The hot temperatures have continued unabated throughout August. Returning by train from Switzerland, we traversed a shockingly parched western Germany. The grass was burnt to a crisp, the crops looked stunted and the trees, stressed by the drought, were turning yellow and beginning to lose their leaves. According to the meteorologists, this has been the hottest summer on record in these latitudes. I even heard that it was the hottest in Europe in the last five hundred years. I don’t know how they know that, but it does not feel at all like an exaggeration. Even in the waterlogged Netherlands, the effects are very noticeable. The water levels have gone down; on the Rhine, which is a major shipping lane, they have become so low that the sandbanks threaten to beach the barges. It has not rained for weeks on end. The trees manage to thrive because the water table is not at all deep, but the dikes are totally brown and dusty instead of lusciously green. This has rather serious consequences, as it means an absence of green pastures for the farm animals and those living wildly in the nature reserve. They are being fed on dry hay. But as there is no grass to cut this year, there might not be enough fodder for the winter. This problem affects both the Lowlands and the Alps. And if it seems harsh over here in temperate Europe, one can only shudder at the thought of the extreme living conditions in the most arid regions of the world. According to report, the polar caps are heating up at four times the global average, posing a threat to its human and animal inhabitants. Knowing all this and much more, one would expect that humanity would set aside all differences and come together to tackle this global problem. In the news, however, all one hears is the same old litany of traditional divisions and mindless conflicts. The narrow scope of our self-interest blinds us to our total responsibility and daily paves the way to the irreversible edge of global disaster.
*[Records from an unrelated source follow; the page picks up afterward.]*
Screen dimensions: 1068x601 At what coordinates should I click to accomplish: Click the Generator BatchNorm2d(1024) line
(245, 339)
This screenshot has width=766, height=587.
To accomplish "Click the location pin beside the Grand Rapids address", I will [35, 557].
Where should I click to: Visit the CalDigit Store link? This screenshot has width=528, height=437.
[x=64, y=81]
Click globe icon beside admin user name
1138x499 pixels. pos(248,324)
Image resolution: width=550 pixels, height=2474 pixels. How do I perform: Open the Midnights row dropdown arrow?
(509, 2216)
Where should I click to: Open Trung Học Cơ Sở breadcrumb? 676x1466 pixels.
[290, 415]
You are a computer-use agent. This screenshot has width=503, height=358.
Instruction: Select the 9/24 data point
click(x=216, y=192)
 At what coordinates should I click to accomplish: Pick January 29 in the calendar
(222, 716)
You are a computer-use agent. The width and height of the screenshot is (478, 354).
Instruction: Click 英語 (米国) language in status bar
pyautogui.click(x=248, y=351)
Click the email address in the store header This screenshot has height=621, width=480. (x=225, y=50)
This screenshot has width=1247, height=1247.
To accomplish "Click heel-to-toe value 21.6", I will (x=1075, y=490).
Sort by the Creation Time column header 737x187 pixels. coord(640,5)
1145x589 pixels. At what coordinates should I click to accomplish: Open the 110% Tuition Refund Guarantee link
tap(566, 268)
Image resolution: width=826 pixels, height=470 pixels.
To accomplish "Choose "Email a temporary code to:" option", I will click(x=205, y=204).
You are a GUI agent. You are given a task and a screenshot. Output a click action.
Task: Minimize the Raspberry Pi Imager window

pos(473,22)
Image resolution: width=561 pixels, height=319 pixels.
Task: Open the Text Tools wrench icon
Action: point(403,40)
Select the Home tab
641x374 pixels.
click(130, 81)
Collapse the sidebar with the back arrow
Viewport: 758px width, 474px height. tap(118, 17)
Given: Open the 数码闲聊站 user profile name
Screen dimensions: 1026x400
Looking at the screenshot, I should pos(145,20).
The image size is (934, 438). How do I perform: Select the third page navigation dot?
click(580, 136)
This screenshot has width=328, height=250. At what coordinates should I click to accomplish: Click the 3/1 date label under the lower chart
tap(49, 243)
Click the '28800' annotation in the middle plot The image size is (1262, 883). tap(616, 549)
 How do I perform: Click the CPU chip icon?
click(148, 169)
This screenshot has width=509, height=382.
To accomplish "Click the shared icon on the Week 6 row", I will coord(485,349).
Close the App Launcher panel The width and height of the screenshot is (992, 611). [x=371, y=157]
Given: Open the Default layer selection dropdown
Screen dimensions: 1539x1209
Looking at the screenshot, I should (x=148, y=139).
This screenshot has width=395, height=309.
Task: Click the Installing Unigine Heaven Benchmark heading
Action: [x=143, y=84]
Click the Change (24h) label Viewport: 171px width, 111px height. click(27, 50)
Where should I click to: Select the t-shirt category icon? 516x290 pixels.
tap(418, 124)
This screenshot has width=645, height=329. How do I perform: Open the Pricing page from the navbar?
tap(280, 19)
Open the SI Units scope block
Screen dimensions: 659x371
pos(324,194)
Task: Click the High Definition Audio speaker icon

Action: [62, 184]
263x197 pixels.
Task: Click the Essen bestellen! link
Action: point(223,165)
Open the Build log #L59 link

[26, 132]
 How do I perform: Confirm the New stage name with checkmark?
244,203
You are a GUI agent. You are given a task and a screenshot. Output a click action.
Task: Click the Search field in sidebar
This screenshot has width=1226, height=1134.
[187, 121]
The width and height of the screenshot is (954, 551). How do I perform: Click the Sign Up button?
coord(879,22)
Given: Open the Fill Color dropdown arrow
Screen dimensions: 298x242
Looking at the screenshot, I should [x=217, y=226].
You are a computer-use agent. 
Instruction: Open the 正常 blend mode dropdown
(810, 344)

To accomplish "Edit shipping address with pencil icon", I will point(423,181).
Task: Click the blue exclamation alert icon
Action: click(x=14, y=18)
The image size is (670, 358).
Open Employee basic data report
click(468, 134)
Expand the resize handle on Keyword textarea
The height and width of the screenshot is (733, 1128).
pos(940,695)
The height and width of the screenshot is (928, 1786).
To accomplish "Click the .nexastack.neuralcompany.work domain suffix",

This coming Sunday, 11 September, we will be having our third meeting in the six-part series ‘To Be Human – Examining the Core of the Teachings’.[1] This time, under the general theme of ‘The common consciousness of mankind’, we will be looking at the last part of the second paragraph in K’s unique statement:

“The content of his [man’s] consciousness is his entire existence. The individuality is the name, the form and superficial culture he acquires from tradition and environment. The uniqueness of man does not lie in the superficial but in complete freedom from the content of his consciousness, which is common to all humanity. So he is not an individual.”

The perception that mankind shares a common consciousness was for K one of the keys to dissolving our endemic division and conflict. It was, in fact, the basis for his foundational statement that each of us is the world and the world is us. This realization, he maintained, naturally brings about an awareness of our total responsibility for the whole of humanity, for all things. Another implication is that, apart from the name, the form and the superficial influences of culture and environment, we are not separate or unique individuals. For K such uniqueness lay in complete freedom from the content of consciousness. These are radical propositions which we will do our best to unravel.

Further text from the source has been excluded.